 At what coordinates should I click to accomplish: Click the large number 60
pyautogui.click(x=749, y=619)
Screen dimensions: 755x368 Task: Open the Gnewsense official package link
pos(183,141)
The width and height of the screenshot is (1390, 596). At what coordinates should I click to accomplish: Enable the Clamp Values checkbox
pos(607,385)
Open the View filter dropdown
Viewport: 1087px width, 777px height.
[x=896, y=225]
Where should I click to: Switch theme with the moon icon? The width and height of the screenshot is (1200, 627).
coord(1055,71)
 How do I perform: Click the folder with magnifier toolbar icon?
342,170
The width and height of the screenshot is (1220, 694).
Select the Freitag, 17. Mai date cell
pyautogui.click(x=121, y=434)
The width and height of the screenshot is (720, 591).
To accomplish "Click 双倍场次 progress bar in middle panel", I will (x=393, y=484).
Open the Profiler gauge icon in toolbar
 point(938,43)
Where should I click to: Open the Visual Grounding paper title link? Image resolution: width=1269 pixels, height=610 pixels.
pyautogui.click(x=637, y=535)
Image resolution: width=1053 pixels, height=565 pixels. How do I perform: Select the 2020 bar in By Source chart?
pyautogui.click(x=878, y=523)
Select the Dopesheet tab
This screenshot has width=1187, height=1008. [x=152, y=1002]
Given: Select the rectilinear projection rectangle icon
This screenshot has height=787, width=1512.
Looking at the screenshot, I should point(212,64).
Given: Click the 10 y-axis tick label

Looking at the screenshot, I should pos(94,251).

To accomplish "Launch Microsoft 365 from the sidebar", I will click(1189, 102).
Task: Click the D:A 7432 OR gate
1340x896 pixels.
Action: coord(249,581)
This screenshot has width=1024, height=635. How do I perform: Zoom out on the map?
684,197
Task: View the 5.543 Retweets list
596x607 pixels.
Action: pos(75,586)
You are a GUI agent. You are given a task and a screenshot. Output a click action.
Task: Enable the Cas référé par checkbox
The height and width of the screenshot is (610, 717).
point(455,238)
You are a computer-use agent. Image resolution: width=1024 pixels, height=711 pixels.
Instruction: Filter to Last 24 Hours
◆ ◆ ◆ ◆
Please report only the count of lines in the entries above where the word "agent" appears.

2